Again, thanks for the ideas guys. Every piece of advice will help me.

Shao-LiN
12-22-2004, 05:37 PM
Gaining 12 pounds in 3 months is a reasonable goal. I aim for a pound a week. It just won't be all lean muscle, of course.

Rex
12-22-2004, 09:41 PM
Another question is what time should I consume my calories everyday? I don't eat in the morning at all, and I know that has to change, and I know I am going to have to eat about 6-8 times a day to do this right. Is there a better time to consume more calories, or should I just really spread them out throughout the day?

12 pounds in three months is definitely doable, but it's not all going to be muscle.

You need to eat in the morning, as soon as you wake up. Getting food into your body will help stop overnight catabolism. Breakfast is one of the most important meals of the day for that reason.

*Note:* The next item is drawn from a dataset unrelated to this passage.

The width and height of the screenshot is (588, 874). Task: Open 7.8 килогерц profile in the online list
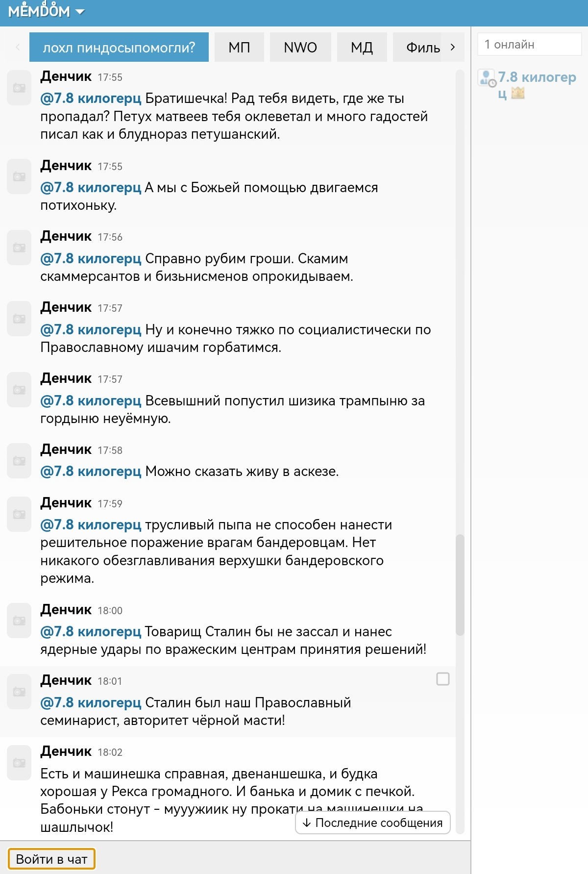click(537, 77)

As you know, you'll need to eat 6 - 8 times a day. Eat something every 3 - 4 hours. I personally tend to concentrate my meals with high calorie content (1000 +) post workout. That's just my personal preference and it's not needed. You'll find there to be allot of conflicting information about what to eat and when to eat it. I personally think allot of that information just bogs people down. The secret is balls to the wall hard work. And eat allot of cals. And sleep every now and again.

You'll hear people talking about pre workout shakes, post workout shakes, and there is even science to back these things up. I really think that the bottom line for gaining quality mass is:

1. Eat more cals than required. You need to be in a calorie surpluss.
2. Spread the cals out over 6 meals.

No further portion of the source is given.